In the first three months of this year alone, investors paid a record $7.1 billion in interest. That interest will be deductible for tax purposes. Total repayments also reached a record $10.9 billion.
This was before the Reserve’s most recent interest rate rise and points to a multibillion-dollar increase in tax deductions by investors against their properties.
Chartered Accountants Australia NZ senior tax counsel Susan Franks also said federal taxpayers would bear some of the cost of higher interest rates through the tax deduction system.
“With rising interest rates, landlords will be claiming larger deductions against their rental income. If rental income has not increased at the same rate as interest and other rental costs, many will be finding that their rental profits are smaller or rental losses are larger. Thus, less will be flowing through to government coffers,” she said.

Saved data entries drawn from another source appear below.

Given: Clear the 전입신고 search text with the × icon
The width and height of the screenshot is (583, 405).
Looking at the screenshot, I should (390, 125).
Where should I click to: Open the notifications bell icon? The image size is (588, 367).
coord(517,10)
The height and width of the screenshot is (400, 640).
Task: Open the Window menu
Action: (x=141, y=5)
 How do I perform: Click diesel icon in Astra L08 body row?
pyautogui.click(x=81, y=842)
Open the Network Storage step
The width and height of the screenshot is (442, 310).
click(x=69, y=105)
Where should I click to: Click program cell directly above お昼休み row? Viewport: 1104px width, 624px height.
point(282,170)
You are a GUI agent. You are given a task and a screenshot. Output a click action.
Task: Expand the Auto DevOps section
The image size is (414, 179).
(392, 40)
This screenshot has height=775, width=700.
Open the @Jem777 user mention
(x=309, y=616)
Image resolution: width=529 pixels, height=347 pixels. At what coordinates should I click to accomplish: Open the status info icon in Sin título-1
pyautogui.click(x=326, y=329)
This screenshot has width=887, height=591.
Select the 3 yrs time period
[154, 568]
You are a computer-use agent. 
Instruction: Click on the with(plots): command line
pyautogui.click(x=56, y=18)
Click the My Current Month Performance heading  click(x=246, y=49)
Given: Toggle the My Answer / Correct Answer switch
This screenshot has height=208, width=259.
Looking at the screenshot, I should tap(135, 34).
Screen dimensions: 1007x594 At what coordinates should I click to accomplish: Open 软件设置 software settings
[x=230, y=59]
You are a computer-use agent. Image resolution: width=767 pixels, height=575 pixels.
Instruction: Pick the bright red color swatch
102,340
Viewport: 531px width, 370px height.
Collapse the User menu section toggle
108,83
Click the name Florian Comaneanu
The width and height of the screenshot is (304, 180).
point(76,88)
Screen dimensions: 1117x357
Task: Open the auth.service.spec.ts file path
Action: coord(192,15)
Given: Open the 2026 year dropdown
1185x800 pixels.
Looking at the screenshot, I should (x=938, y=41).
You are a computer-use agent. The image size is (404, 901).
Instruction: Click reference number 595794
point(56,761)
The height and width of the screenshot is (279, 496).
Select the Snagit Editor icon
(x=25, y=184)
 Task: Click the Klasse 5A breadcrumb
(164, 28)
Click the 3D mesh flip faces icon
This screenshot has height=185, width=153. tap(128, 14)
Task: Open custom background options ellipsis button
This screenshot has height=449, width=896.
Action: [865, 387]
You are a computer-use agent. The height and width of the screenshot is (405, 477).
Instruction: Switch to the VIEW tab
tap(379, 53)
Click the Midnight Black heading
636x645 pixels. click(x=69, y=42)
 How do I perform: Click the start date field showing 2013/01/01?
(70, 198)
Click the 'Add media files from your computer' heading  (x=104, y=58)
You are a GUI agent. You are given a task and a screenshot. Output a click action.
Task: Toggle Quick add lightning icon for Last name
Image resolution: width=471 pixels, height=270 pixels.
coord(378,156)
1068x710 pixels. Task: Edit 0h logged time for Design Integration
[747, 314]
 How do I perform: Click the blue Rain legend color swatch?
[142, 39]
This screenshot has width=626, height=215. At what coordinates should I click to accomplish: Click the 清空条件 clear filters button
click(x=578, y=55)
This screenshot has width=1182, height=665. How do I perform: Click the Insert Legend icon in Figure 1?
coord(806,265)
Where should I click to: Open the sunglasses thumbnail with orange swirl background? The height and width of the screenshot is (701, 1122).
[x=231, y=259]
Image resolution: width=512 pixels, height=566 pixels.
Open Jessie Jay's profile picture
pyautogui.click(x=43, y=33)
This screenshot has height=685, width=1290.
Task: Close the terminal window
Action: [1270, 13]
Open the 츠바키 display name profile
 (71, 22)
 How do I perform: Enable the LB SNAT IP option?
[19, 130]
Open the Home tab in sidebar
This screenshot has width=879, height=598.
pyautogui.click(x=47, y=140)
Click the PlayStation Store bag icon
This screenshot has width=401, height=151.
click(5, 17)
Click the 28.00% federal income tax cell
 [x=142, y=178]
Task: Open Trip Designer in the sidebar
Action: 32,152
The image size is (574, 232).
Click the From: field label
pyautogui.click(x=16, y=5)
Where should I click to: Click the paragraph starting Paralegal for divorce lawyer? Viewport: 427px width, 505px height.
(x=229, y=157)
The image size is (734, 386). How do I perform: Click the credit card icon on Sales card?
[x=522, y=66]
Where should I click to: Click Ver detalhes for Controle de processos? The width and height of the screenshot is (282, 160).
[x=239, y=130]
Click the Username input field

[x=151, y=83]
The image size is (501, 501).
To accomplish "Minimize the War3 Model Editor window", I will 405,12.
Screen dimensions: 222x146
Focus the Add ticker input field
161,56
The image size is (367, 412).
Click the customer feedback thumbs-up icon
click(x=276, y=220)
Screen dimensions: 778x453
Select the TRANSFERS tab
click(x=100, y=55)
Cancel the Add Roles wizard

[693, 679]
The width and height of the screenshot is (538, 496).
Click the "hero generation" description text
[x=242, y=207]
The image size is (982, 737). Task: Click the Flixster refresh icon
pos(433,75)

Franks cautioned investors that the Tax Office was collecting extra data from banks about investment property mortgages and would be looking closely at interest deductions where those loans had been redrawn or refinanced.
She said the Tax Office had already found nine in 10 investment property claims were incorrect.
“Don’t be tempted to include interest that relates to amounts redrawn under the property investment loan for private purposes as a tax deduction,” she said.
The federal Treasury’s latest report on tax expenditures, which measures the cost to the budget of various tax concessions, noted that net rental deductions were likely to jump by one-third to a record $24.4 billion this financial year before increasing again to $26.6 billion in 2023-24.
Deloitte Access Economics lead partner Pradeep Philip said the ability of landlords to claim interest as a deduction would protect renters who are facing large increases in their leases across the country.
“It’s a design feature of the system. When interest rates go down, the cost on landlords goes down, which helps them in terms of rents,” he said. “Negative gearing actually takes some of the pressure off rents as interest rates go up. By being able to claim interest rates as a tax deduction, it takes some pressure off landlords to pass those rate rises in full on to their tenants.”